=== Exercise directions ===
Would you copy, word for word, each line from the one with "1200x700 pixels." to the end of the listing below, skipping all pictures?

=== Data in this exercise ===
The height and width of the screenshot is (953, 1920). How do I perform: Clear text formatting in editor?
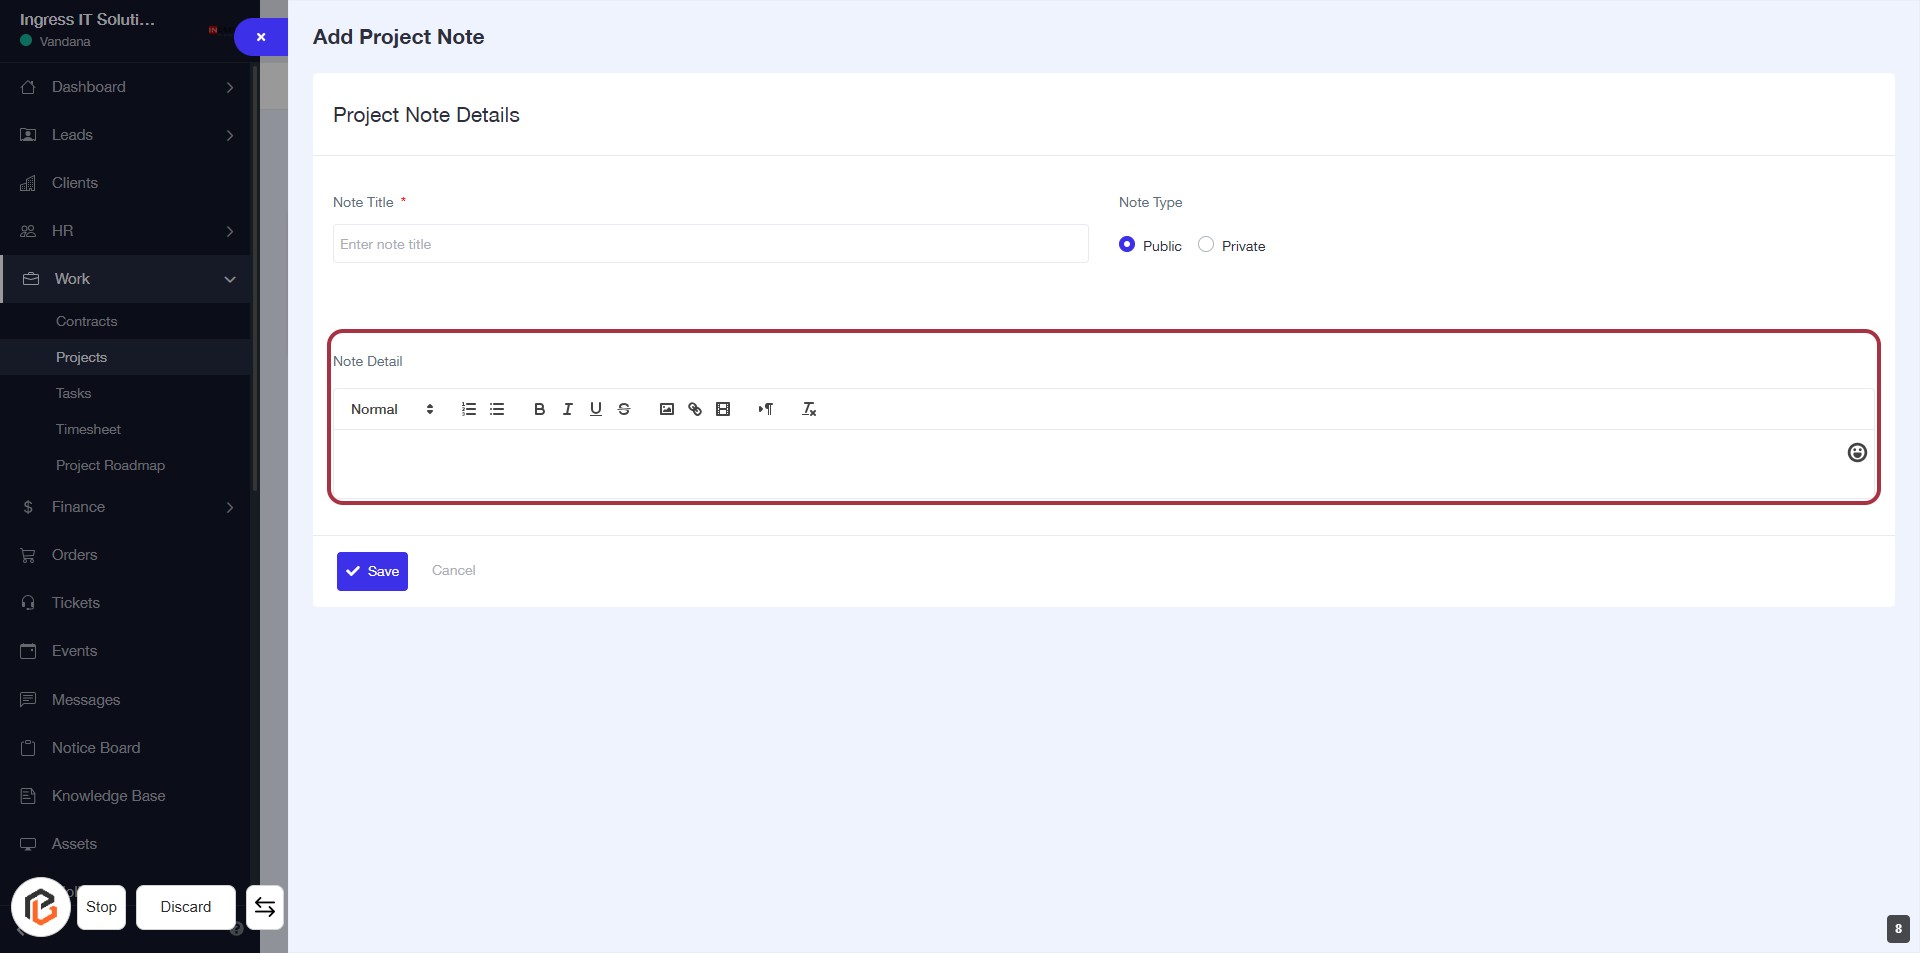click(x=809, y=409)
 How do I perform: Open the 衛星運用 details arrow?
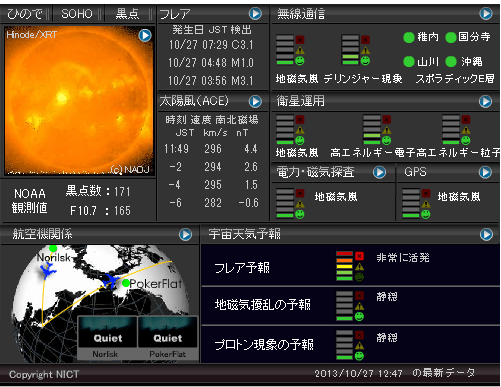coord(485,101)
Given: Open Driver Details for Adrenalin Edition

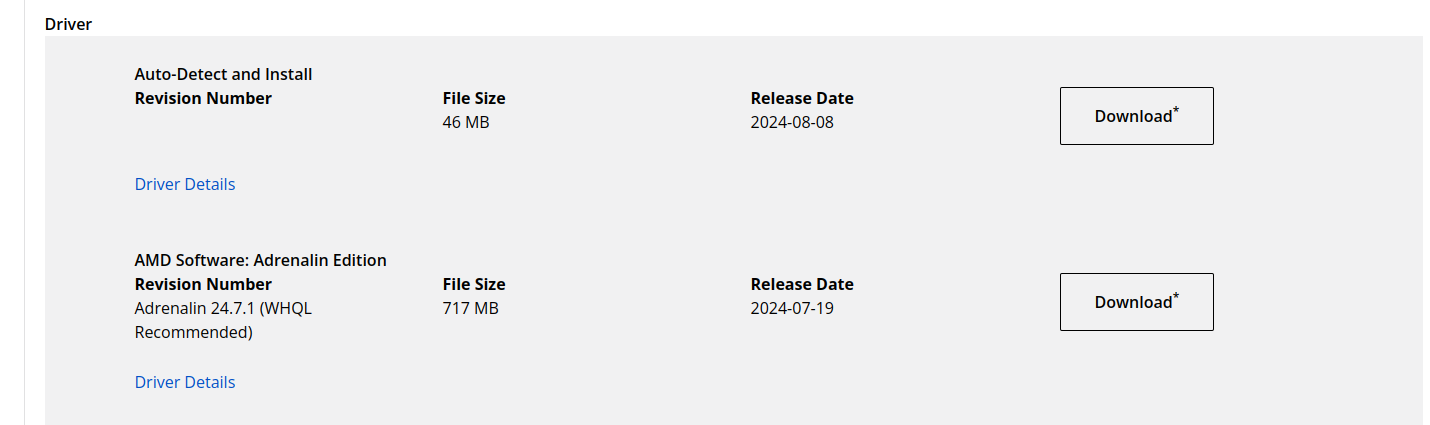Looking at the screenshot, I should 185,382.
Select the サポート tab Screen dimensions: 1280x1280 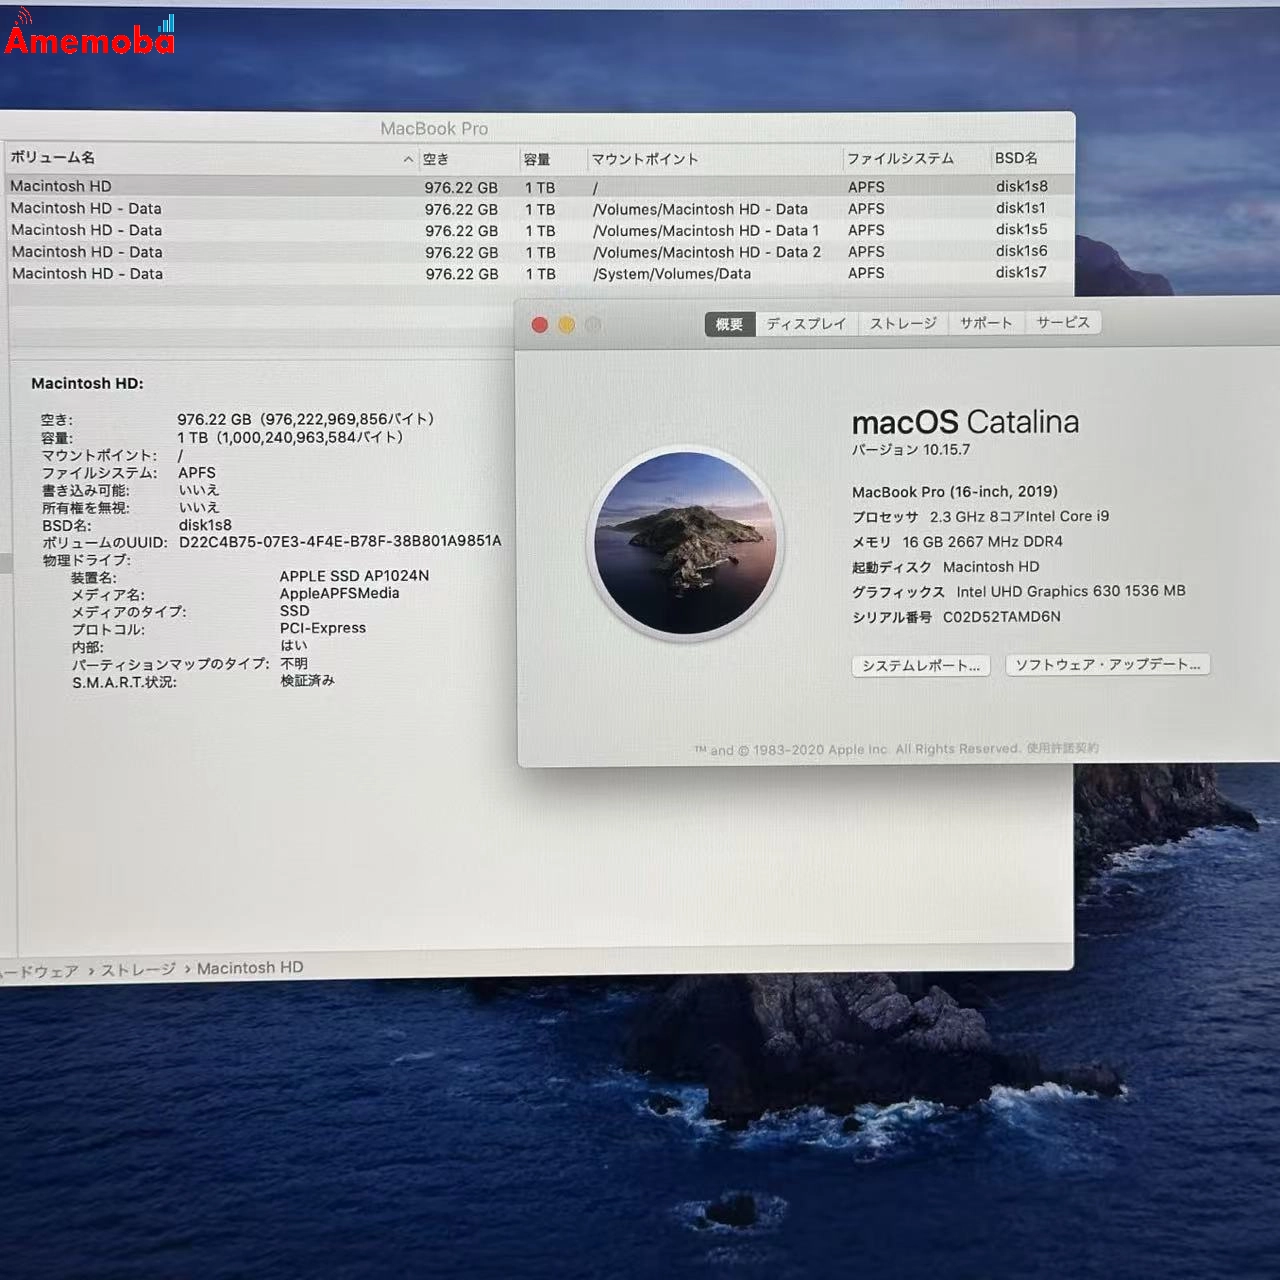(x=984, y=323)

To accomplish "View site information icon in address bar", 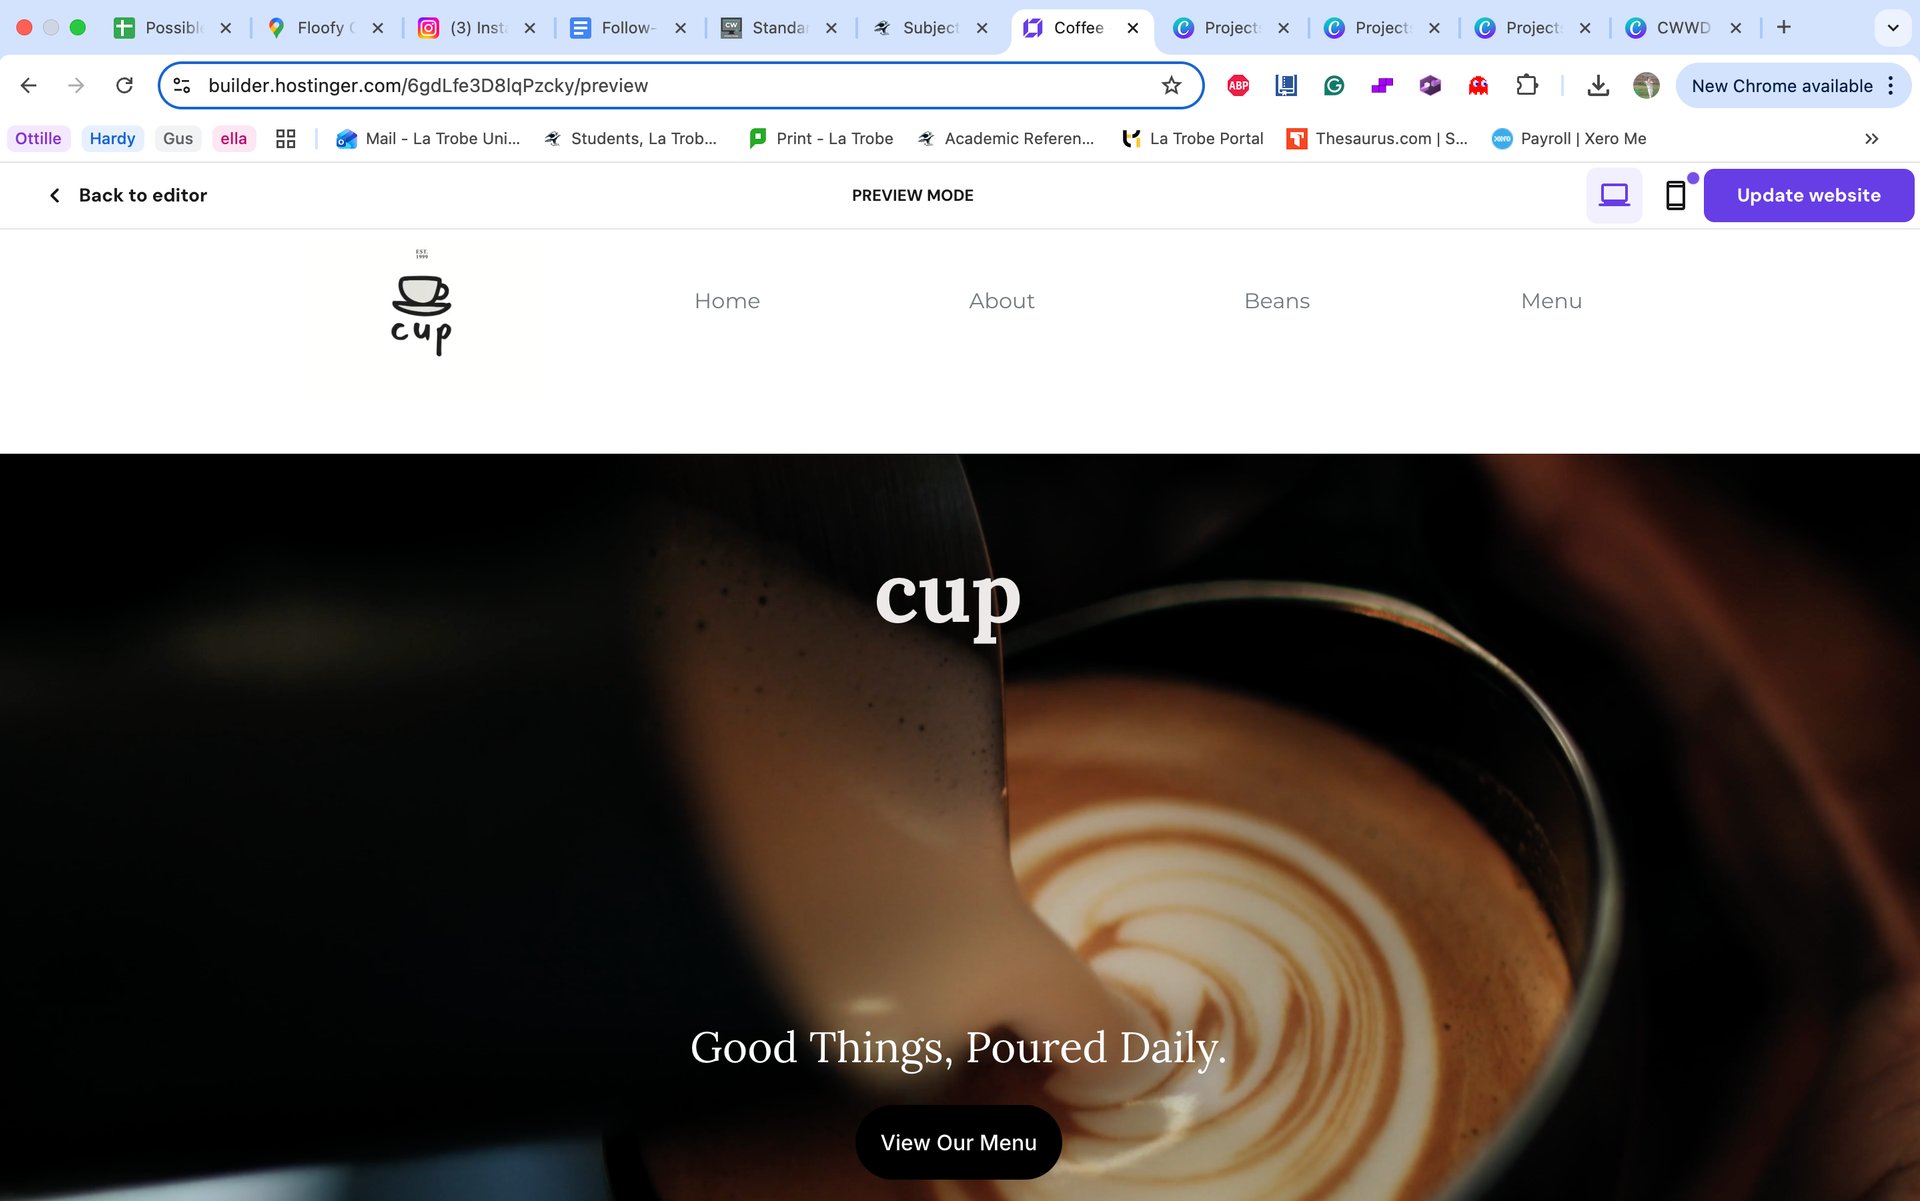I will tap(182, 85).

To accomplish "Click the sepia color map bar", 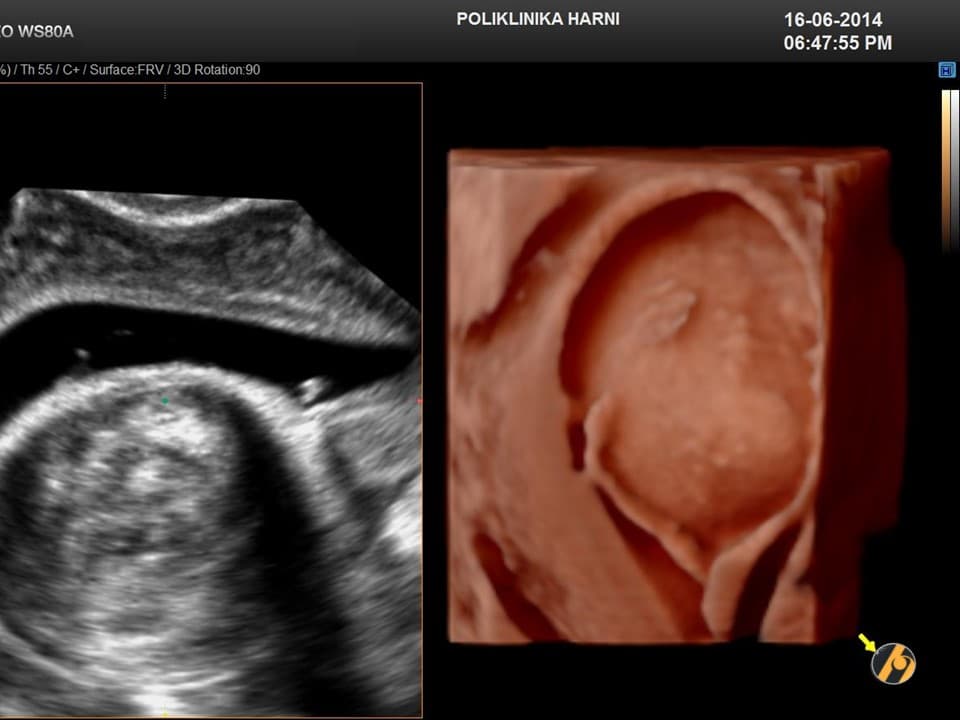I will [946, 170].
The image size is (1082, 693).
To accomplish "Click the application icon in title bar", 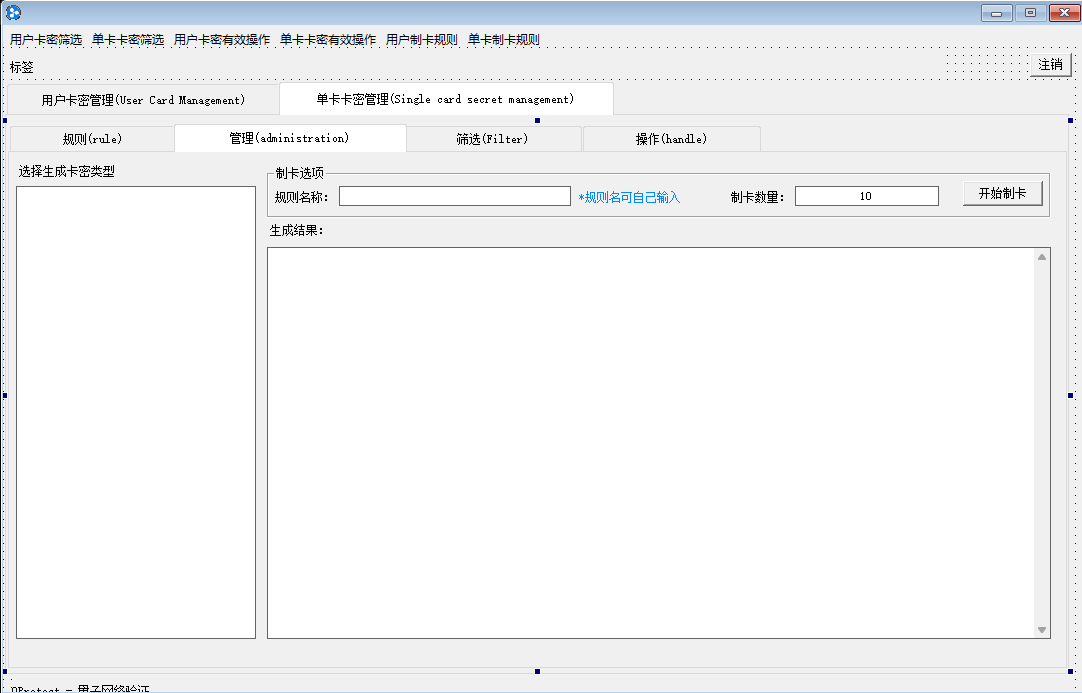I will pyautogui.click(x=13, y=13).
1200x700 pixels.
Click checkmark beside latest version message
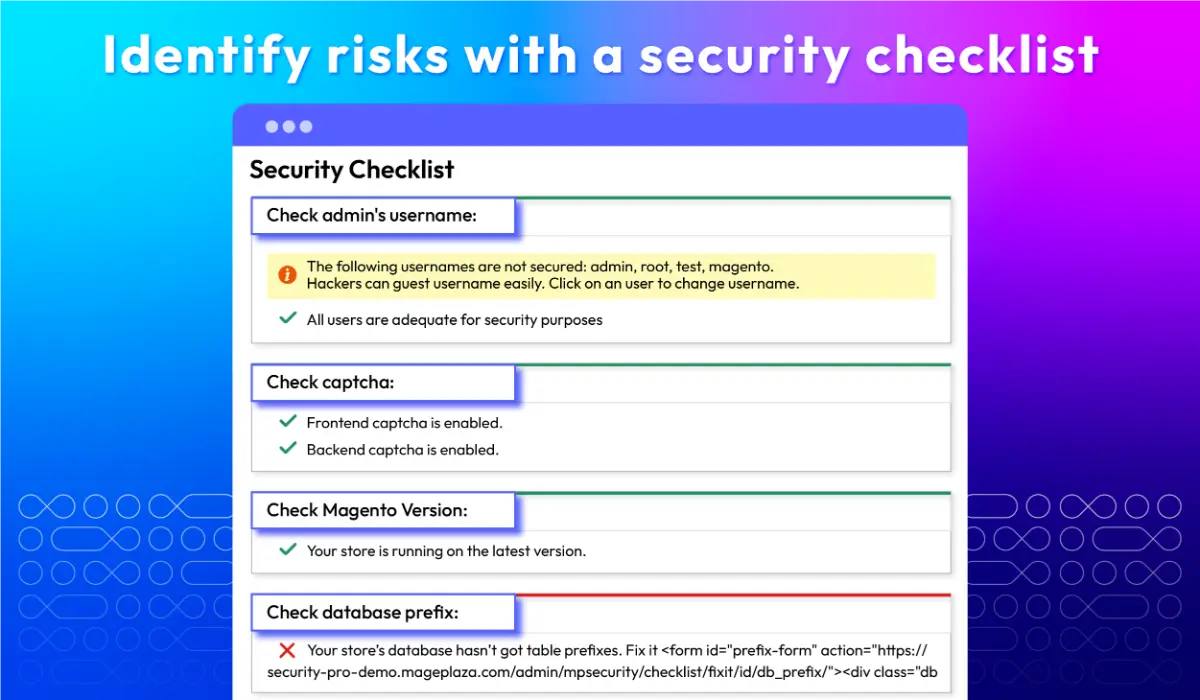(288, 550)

=== Solution ===
1200x700 pixels.
Click checkmark beside latest version message
(288, 550)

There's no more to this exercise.